- **WORK TO DO**
Print the entries from the line containing "Task: Click the Save button" through the end of the entries, inclusive, word for word. Omit the pictures from your answer.

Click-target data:
┌──
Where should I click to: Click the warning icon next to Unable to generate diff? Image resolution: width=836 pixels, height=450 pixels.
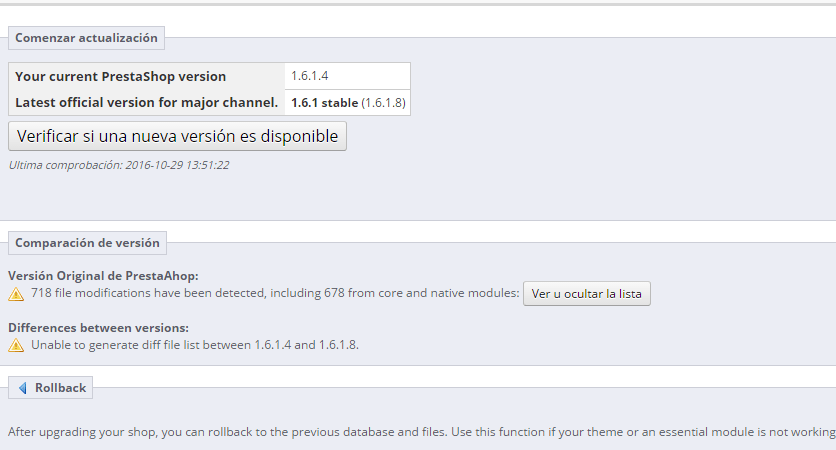(x=16, y=345)
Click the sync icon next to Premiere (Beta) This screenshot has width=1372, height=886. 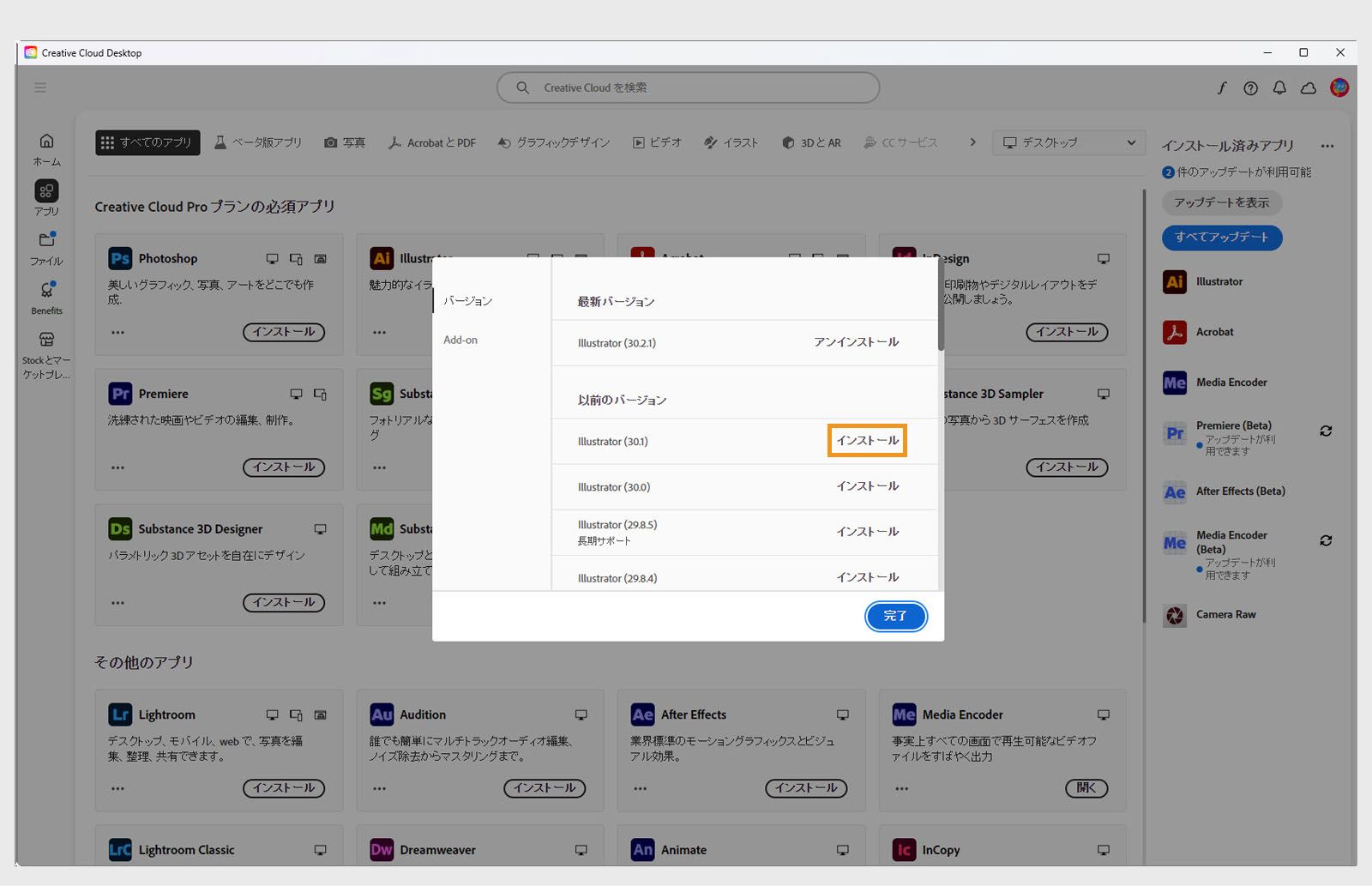click(1326, 431)
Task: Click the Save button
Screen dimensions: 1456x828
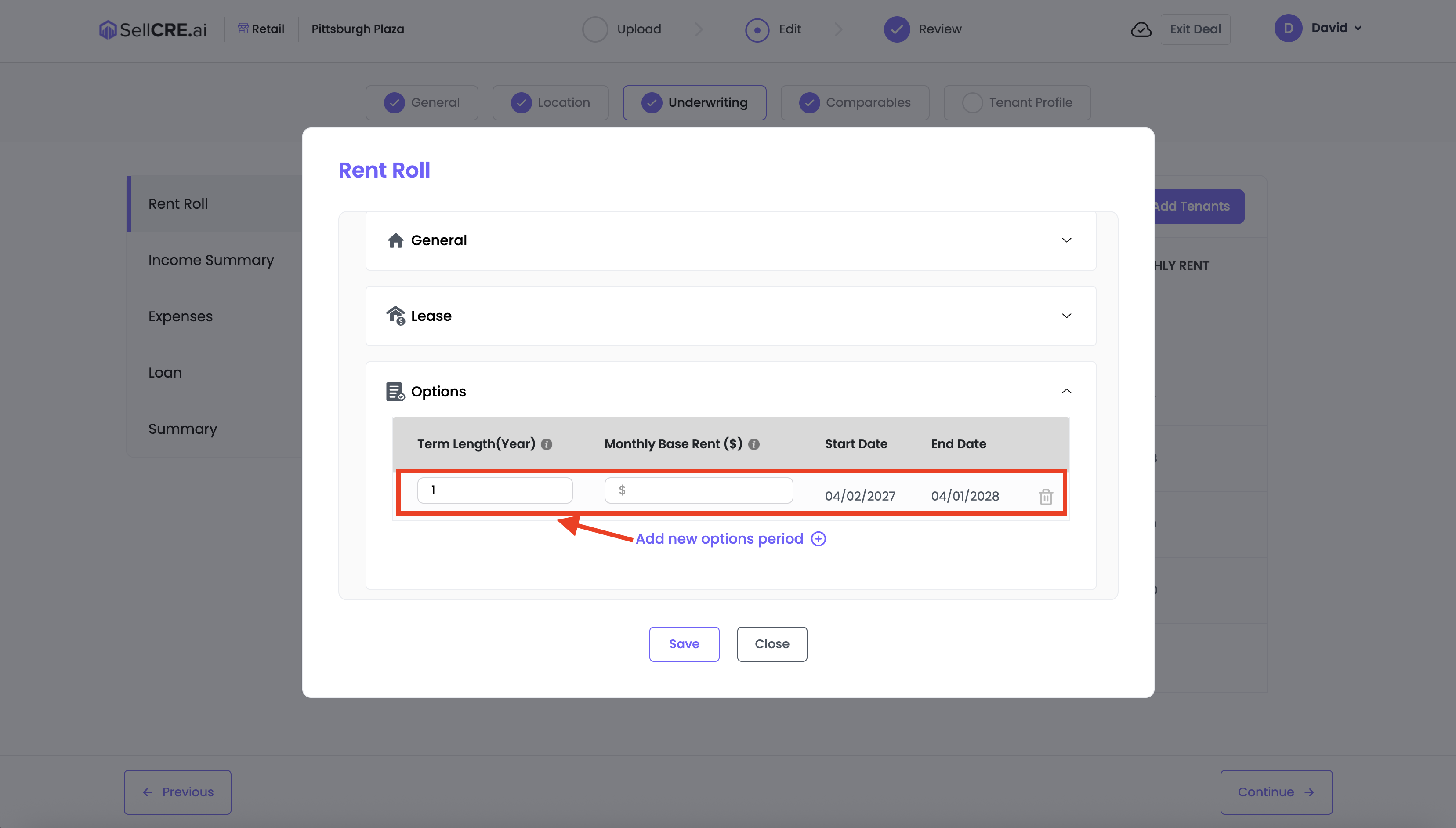Action: 684,644
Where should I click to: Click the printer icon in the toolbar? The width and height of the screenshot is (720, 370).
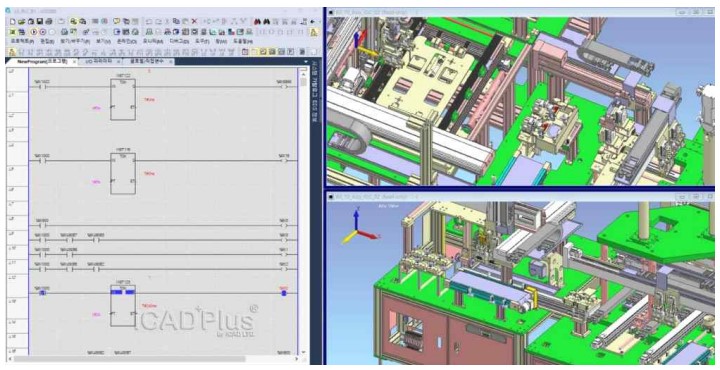49,21
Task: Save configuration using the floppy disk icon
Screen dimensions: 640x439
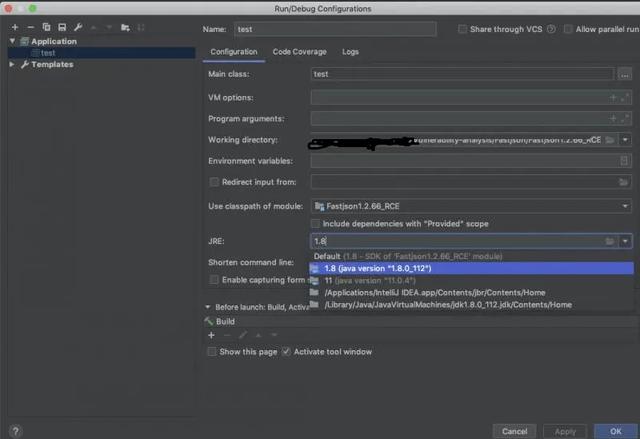Action: tap(62, 27)
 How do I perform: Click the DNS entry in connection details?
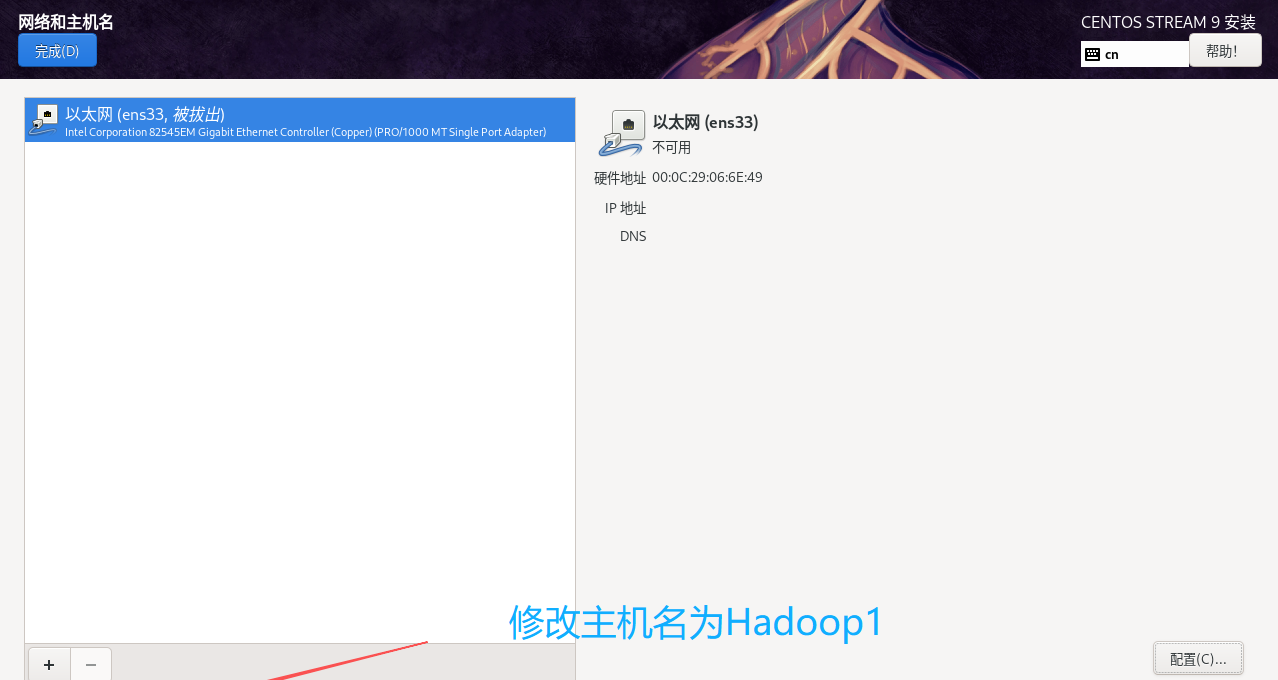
└──
- **REPLY**
Task: Click the Save button
Screen dimensions: 1456x828
Action: 684,644
Where should I click to: Click the printer icon in the toolbar? The width and height of the screenshot is (720, 370).
49,21
Task: Save configuration using the floppy disk icon
Screen dimensions: 640x439
Action: tap(62, 27)
 How do I perform: Click the DNS entry in connection details?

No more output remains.